Question: Does Cell Ranger automatically exclude doublets or multiplets?
Answer: We currently don't have a method for computationally classifying whether a barcode contains more than one cell in single cell gene expression data from a single species.
At present, Cell Ranger software only detects doublets in the context of a barnyard or mixed-species experiment used for estimating multiplet rates.
In a barnyard experiment, a 10x library is made from a mixture of cells from different species and mapped to a custom multi-species reference which combines the corresponding reference genomes. Multiplet rates are then estimated by counting the number of cells where transcripts are detected from multiple genomes. For more information, please see the "Estimating Multiplets" section in the Algorithms overview.
https://support.10xgenomics.com/single-cell-gene-expression/software/pipelines/latest/algorithms/overview
While we currently do not have an official recommendation on this subject, a couple of methods might be explored. Please note that some of these methods are manual/ad-hoc or experimental and may filter out valid single cells.

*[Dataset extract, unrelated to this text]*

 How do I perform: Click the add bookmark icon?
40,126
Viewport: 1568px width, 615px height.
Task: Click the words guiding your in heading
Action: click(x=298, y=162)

- Infer doublets in a single species case if there are known cell-type specific markers. For example, the presence of T cell and B cell specific markers coming from a single barcode may indicate a GEM with both T and B cells.
- Evaluate the suggested workflow in the R package, Seurat, which has some functionality for flagging cells with a clear outlier number of UMIs or genes detected http://satijalab.org/seurat/pbmc3k_tutorial.html ("QC and selecting cells for further analysis.)
- Evaluate the doublet identification methods, such as DoubletFinder. More details and comparisons of several computational methods can be found here: Benchmarking Computational Doublet-Detection Methods for Single-Cell RNA Sequencing Data.